Provider SSE Compatibility Configuration Required
Qwen Portal ✅ Native support stream: true + Accept: text/event-stream
OpenAI API ✅ Native support Standard OpenAI streaming format
Ollama ✅ Partial support OLLAMA_STREAM=true

Architecture Analysis

The current architecture already supports streaming for Feishu and other channels.
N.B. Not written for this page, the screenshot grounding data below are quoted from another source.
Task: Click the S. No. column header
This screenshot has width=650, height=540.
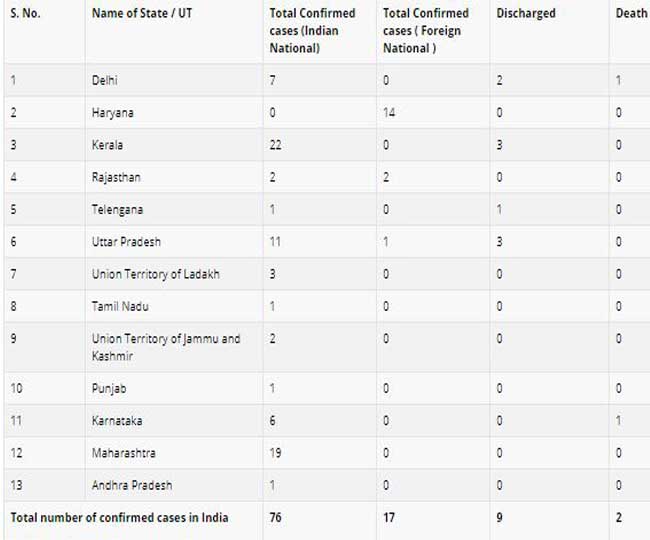Action: pos(25,13)
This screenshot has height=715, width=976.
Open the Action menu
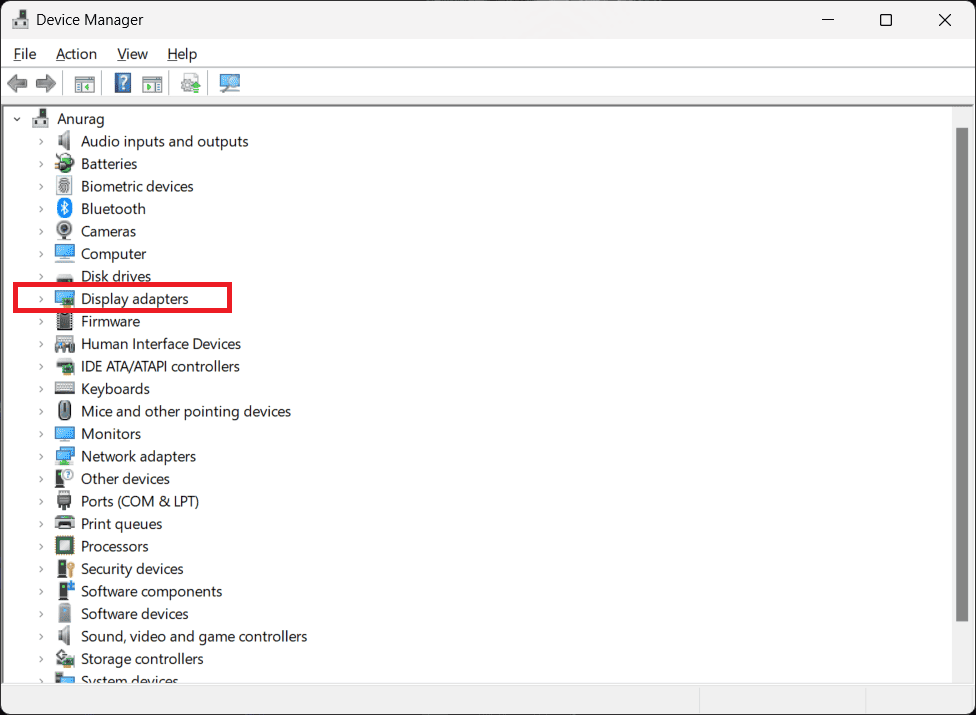click(76, 54)
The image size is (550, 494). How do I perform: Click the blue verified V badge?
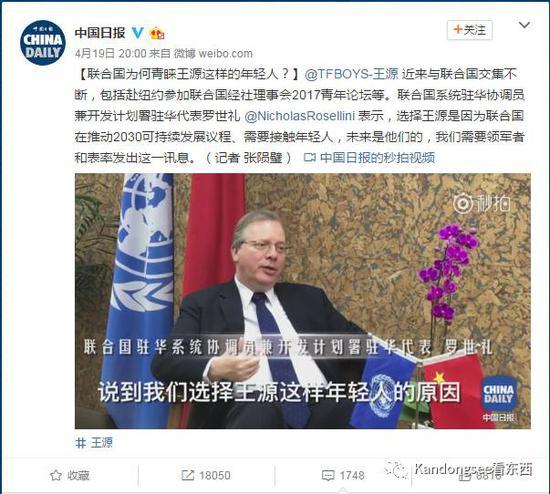tap(138, 33)
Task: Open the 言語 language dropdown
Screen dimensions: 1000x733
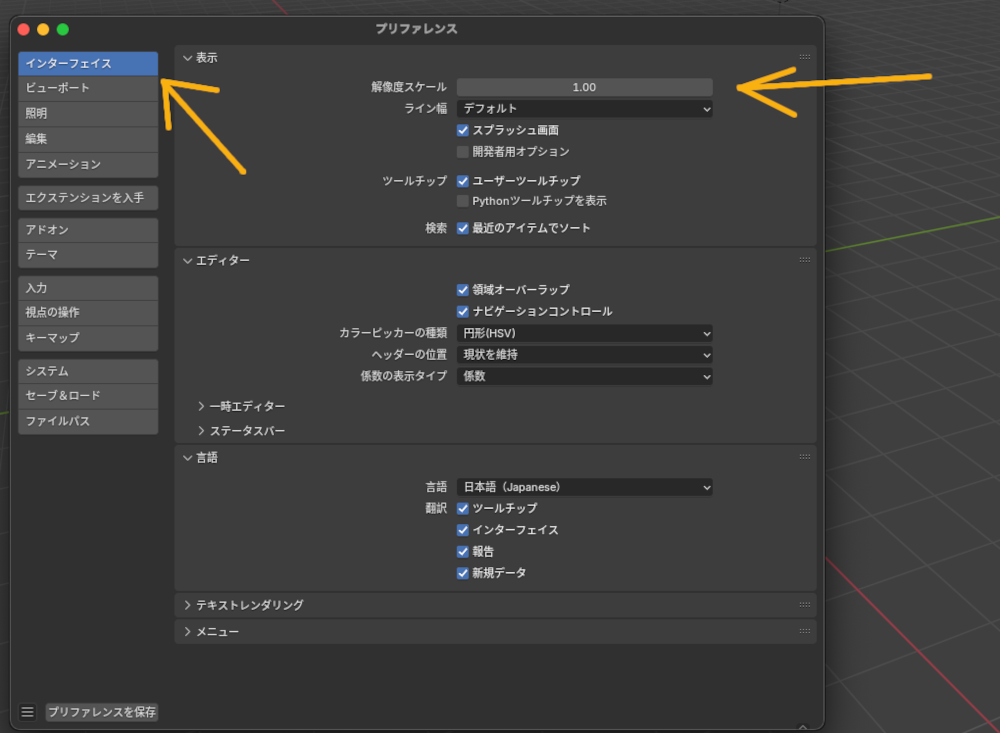Action: pos(584,487)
Extending this to webchat is feasible with minimal changes:

  1. Gateway layer: Add SSE/WebSocket handler for webchat channel
  2. Message framing: Split large responses into chunks
  3. Client-side rendering: Incremental DOM updates (no full reload)

Estimated Effort:

  • Phase 1 (SSE support): 2-3 days
  • Phase 2 (WebSocket + UI enhancements): 1-2 weeks
  • Phase 3 (Full hybrid mode with progress visualization): 4-6 weeks

🛠️ Proposed Implementation

Core Features (MVP)

1. SSE Streaming Handler

Enable streaming responses from model providers:

{
  "agents": {
    "defaults": {
      "streamingEnabled": true,              // ⚙️ Enable/disable streaming
      "streamChunkSize": 500,                // 📏 Chunk size (bytes)
      "streamTimeoutMs": 60000               // ⏱️ Timeout threshold
    }
  },
  "channels": {
    "webchat": {
      "streaming": true,                     // ✅ Enable streaming for webchat
      "protocol": "websocket"                // 🔌 Transport protocol (SSE/WS)
    }
  }
}

2. Client-Side Incremental Rendering

  • EventSource or WebSocket connection to gateway
  • Incremental DOM updates (avoid full re-renders)
  • Typing animation / loading indicators during generation

Advanced Features (Post-MVP)

3. Progress Visualization (Hybrid Mode)

Display intermediate steps/thoughts as they're generated:

[🔄 Step 1] Analyzing user request...
   → Data loaded: sales_2026_q1.xlsx
   
[📊 Preliminary findings]
- Q1 revenue: ¥2.8M (+8.5% YoY)
-华东区 contributes 42% of total

[⏳ Generating detailed report...]
   [✅ Chart generated (3/5)]

Benefits:

  • Transparent AI reasoning process
  • Reduced user anxiety during long waits
  • Educational value (understanding how AI works)

4. Interruptible Generation

Allow users to send follow-up messages while AI is still generating, enabling conversational flow without waiting for completion.


📋 Acceptance Criteria

MVP Success Criteria

  1. Webchat displays streaming indicators during response generation (e.g., "Generating...", typing animation)
  2. Text appears incrementally as tokens are generated (not all at once)
  3. Works with Qwen Portal and OpenAI-compatible APIs out of the box
  4. Configurable toggle to enable/disable streaming (streamingEnabled flag)
  5. Graceful degradation: Falls back to non-streaming if SSE fails

Advanced Success Criteria (Optional for Phase 2)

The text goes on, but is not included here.